Task instructions
Rewrite the listing below, changing each "Viewport" to "Display" and leaving all other text untouched.

Dataset
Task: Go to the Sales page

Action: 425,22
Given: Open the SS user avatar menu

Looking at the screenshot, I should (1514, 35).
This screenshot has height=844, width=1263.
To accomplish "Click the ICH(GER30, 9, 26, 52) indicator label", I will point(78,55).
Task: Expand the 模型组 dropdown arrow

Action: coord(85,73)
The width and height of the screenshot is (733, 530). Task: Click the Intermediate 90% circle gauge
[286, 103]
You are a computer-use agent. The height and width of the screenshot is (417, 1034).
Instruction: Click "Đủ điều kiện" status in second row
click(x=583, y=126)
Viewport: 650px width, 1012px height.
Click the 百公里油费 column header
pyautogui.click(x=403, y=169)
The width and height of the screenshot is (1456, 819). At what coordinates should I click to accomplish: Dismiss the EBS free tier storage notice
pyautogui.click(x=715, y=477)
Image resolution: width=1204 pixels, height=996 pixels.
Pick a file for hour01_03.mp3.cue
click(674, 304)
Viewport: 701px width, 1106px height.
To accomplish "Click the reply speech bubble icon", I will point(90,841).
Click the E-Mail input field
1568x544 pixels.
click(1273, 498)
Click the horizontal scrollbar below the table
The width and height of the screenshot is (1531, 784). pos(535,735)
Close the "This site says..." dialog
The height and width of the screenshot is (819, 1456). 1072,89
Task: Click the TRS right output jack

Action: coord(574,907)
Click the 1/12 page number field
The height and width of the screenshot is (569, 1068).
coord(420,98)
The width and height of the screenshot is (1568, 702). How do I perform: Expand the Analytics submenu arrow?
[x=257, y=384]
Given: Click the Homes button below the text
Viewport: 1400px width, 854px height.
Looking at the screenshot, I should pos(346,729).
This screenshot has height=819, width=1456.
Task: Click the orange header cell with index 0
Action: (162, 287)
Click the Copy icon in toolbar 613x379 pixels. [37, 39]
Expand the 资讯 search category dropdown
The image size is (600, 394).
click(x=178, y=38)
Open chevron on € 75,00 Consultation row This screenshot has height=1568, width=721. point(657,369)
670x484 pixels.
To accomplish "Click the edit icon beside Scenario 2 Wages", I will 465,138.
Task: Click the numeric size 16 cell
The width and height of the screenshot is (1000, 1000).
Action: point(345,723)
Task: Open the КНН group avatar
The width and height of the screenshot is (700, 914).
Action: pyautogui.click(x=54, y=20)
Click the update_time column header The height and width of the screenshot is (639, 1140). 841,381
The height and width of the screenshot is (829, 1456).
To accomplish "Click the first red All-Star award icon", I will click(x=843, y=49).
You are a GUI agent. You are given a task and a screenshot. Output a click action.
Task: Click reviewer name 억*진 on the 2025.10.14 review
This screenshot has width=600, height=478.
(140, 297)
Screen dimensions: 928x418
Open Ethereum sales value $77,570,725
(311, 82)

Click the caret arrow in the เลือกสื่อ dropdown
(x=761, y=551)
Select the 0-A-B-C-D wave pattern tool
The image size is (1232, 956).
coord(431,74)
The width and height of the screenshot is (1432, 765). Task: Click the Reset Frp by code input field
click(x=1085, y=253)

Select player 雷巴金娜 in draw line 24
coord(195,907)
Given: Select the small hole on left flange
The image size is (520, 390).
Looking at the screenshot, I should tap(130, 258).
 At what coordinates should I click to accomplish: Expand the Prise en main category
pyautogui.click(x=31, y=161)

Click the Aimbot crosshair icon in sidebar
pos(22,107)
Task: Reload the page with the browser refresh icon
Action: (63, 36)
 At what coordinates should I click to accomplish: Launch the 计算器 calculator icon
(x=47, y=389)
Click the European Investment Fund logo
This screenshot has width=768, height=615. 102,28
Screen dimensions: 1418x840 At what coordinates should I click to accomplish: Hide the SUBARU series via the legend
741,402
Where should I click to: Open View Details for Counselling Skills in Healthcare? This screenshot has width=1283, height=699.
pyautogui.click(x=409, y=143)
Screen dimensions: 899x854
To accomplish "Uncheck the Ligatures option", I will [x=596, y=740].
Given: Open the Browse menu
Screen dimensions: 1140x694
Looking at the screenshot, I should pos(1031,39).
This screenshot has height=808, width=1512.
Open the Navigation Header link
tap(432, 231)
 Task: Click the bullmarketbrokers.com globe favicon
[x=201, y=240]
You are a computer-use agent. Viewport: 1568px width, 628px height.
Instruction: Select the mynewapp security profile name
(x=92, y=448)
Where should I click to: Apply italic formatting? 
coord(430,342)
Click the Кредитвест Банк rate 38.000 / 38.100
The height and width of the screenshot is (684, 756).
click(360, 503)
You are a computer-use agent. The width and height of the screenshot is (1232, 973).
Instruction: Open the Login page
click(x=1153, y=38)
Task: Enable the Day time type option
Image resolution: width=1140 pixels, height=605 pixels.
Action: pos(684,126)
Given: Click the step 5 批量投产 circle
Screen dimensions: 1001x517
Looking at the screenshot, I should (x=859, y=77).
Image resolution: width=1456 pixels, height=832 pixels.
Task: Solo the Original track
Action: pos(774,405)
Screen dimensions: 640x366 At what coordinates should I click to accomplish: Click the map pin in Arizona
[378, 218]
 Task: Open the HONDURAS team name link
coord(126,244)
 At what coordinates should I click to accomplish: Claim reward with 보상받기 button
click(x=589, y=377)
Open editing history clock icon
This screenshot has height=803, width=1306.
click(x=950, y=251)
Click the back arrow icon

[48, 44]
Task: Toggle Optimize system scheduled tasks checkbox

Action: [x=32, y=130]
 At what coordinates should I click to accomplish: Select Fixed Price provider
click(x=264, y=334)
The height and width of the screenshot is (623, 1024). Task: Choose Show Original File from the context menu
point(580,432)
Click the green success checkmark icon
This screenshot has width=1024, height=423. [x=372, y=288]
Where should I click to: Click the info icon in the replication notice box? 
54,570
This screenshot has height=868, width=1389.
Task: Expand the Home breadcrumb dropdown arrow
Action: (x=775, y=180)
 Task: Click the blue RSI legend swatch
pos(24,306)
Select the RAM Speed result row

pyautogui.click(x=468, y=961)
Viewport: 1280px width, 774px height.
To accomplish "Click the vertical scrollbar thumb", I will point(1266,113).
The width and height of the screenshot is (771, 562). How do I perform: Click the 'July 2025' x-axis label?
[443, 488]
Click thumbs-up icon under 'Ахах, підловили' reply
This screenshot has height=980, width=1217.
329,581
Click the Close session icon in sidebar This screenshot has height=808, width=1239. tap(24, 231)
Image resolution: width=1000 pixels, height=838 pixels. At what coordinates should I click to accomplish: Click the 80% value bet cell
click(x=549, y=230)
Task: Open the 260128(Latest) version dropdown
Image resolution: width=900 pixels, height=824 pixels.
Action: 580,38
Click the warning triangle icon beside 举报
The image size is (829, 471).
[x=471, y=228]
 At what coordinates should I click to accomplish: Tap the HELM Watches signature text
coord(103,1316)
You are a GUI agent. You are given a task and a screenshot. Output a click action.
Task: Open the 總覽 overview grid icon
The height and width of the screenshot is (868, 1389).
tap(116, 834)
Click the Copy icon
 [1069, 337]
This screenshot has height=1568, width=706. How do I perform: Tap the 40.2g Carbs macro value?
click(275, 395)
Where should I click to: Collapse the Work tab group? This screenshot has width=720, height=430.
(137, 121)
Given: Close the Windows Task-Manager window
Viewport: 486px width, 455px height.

Written response
Task: Go to the Sales page

Action: 425,22
Given: Open the SS user avatar menu

Looking at the screenshot, I should (1514, 35).
This screenshot has height=844, width=1263.
To accomplish "Click the ICH(GER30, 9, 26, 52) indicator label", I will point(78,55).
Task: Expand the 模型组 dropdown arrow

Action: coord(85,73)
The width and height of the screenshot is (733, 530). Task: Click the Intermediate 90% circle gauge
[286, 103]
You are a computer-use agent. The height and width of the screenshot is (417, 1034).
Instruction: Click "Đủ điều kiện" status in second row
click(x=583, y=126)
Display: 650px width, 1012px height.
Click the 百公里油费 column header
pyautogui.click(x=403, y=169)
The width and height of the screenshot is (1456, 819). At what coordinates should I click to accomplish: Dismiss the EBS free tier storage notice
pyautogui.click(x=715, y=477)
Image resolution: width=1204 pixels, height=996 pixels.
Pick a file for hour01_03.mp3.cue
click(674, 304)
Display: 701px width, 1106px height.
To accomplish "Click the reply speech bubble icon", I will point(90,841).
Click the E-Mail input field
1568x544 pixels.
click(1273, 498)
Click the horizontal scrollbar below the table
The width and height of the screenshot is (1531, 784). pos(535,735)
Close the "This site says..." dialog
The height and width of the screenshot is (819, 1456). 1072,89
Task: Click the TRS right output jack

Action: coord(574,907)
Click the 1/12 page number field
The height and width of the screenshot is (569, 1068).
coord(420,98)
The width and height of the screenshot is (1568, 702). How do I perform: Expand the Analytics submenu arrow?
[x=257, y=384]
Given: Click the Homes button below the text
Display: 1400px width, 854px height.
Looking at the screenshot, I should pos(346,729).
This screenshot has height=819, width=1456.
Task: Click the orange header cell with index 0
Action: (162, 287)
Click the Copy icon in toolbar 613x379 pixels. [37, 39]
Expand the 资讯 search category dropdown
The image size is (600, 394).
click(x=178, y=38)
Open chevron on € 75,00 Consultation row This screenshot has height=1568, width=721. point(657,369)
670x484 pixels.
To accomplish "Click the edit icon beside Scenario 2 Wages", I will 465,138.
Task: Click the numeric size 16 cell
The width and height of the screenshot is (1000, 1000).
Action: point(345,723)
Task: Open the КНН group avatar
The width and height of the screenshot is (700, 914).
Action: pyautogui.click(x=54, y=20)
Click the update_time column header The height and width of the screenshot is (639, 1140). 841,381
The height and width of the screenshot is (829, 1456).
To accomplish "Click the first red All-Star award icon", I will click(x=843, y=49).
You are a GUI agent. You are given a task and a screenshot. Output a click action.
Task: Click reviewer name 억*진 on the 2025.10.14 review
This screenshot has width=600, height=478.
(140, 297)
Screen dimensions: 928x418
Open Ethereum sales value $77,570,725
(311, 82)

Click the caret arrow in the เลือกสื่อ dropdown
(x=761, y=551)
Select the 0-A-B-C-D wave pattern tool
The image size is (1232, 956).
coord(431,74)
The width and height of the screenshot is (1432, 765). Task: Click the Reset Frp by code input field
click(x=1085, y=253)

Select player 雷巴金娜 in draw line 24
coord(195,907)
Given: Select the small hole on left flange
The image size is (520, 390).
Looking at the screenshot, I should tap(130, 258).
 At what coordinates should I click to accomplish: Expand the Prise en main category
pyautogui.click(x=31, y=161)

Click the Aimbot crosshair icon in sidebar
pos(22,107)
Task: Reload the page with the browser refresh icon
Action: (63, 36)
 At what coordinates should I click to accomplish: Launch the 计算器 calculator icon
(x=47, y=389)
Click the European Investment Fund logo
This screenshot has width=768, height=615. 102,28
Screen dimensions: 1418x840 At what coordinates should I click to accomplish: Hide the SUBARU series via the legend
741,402
Where should I click to: Open View Details for Counselling Skills in Healthcare? This screenshot has width=1283, height=699.
pyautogui.click(x=409, y=143)
Screen dimensions: 899x854
To accomplish "Uncheck the Ligatures option", I will [x=596, y=740].
Given: Open the Browse menu
Screen dimensions: 1140x694
Looking at the screenshot, I should pos(1031,39).
This screenshot has height=808, width=1512.
Open the Navigation Header link
tap(432, 231)
 Task: Click the bullmarketbrokers.com globe favicon
[x=201, y=240]
You are a computer-use agent. Display: 1568px width, 628px height.
Instruction: Select the mynewapp security profile name
(x=92, y=448)
Where should I click to: Apply italic formatting? 
coord(430,342)
Click the Кредитвест Банк rate 38.000 / 38.100
The height and width of the screenshot is (684, 756).
click(360, 503)
You are a computer-use agent. The width and height of the screenshot is (1232, 973).
Instruction: Open the Login page
click(x=1153, y=38)
Task: Enable the Day time type option
Image resolution: width=1140 pixels, height=605 pixels.
Action: pos(684,126)
Given: Click the step 5 批量投产 circle
Screen dimensions: 1001x517
Looking at the screenshot, I should (x=859, y=77).
Image resolution: width=1456 pixels, height=832 pixels.
Task: Solo the Original track
Action: pos(774,405)
Screen dimensions: 640x366 At what coordinates should I click to accomplish: Click the map pin in Arizona
[378, 218]
 Task: Open the HONDURAS team name link
coord(126,244)
 At what coordinates should I click to accomplish: Claim reward with 보상받기 button
click(x=589, y=377)
Open editing history clock icon
This screenshot has height=803, width=1306.
click(x=950, y=251)
Click the back arrow icon

[48, 44]
Task: Toggle Optimize system scheduled tasks checkbox

Action: [x=32, y=130]
 At what coordinates should I click to accomplish: Select Fixed Price provider
click(x=264, y=334)
The height and width of the screenshot is (623, 1024). Task: Choose Show Original File from the context menu
point(580,432)
Click the green success checkmark icon
This screenshot has width=1024, height=423. [x=372, y=288]
Where should I click to: Click the info icon in the replication notice box? 
54,570
This screenshot has height=868, width=1389.
Task: Expand the Home breadcrumb dropdown arrow
Action: (x=775, y=180)
 Task: Click the blue RSI legend swatch
pos(24,306)
Select the RAM Speed result row

pyautogui.click(x=468, y=961)
Display: 1280px width, 774px height.
To accomplish "Click the vertical scrollbar thumb", I will point(1266,113).
The width and height of the screenshot is (771, 562). How do I perform: Click the 'July 2025' x-axis label?
[443, 488]
Click thumbs-up icon under 'Ахах, підловили' reply
This screenshot has height=980, width=1217.
329,581
Click the Close session icon in sidebar This screenshot has height=808, width=1239. tap(24, 231)
Image resolution: width=1000 pixels, height=838 pixels. At what coordinates should I click to accomplish: Click the 80% value bet cell
click(x=549, y=230)
Task: Open the 260128(Latest) version dropdown
Image resolution: width=900 pixels, height=824 pixels.
Action: 580,38
Click the warning triangle icon beside 举报
The image size is (829, 471).
[x=471, y=228]
 At what coordinates should I click to accomplish: Tap the HELM Watches signature text
coord(103,1316)
You are a GUI agent. You are given a task and a screenshot. Output a click action.
Task: Open the 總覽 overview grid icon
The height and width of the screenshot is (868, 1389).
tap(116, 834)
Click the Copy icon
 [1069, 337]
This screenshot has height=1568, width=706. How do I perform: Tap the 40.2g Carbs macro value?
click(275, 395)
Where should I click to: Collapse the Work tab group? This screenshot has width=720, height=430.
(137, 121)
Given: Close the Windows Task-Manager window
Display: 486px width, 455px height.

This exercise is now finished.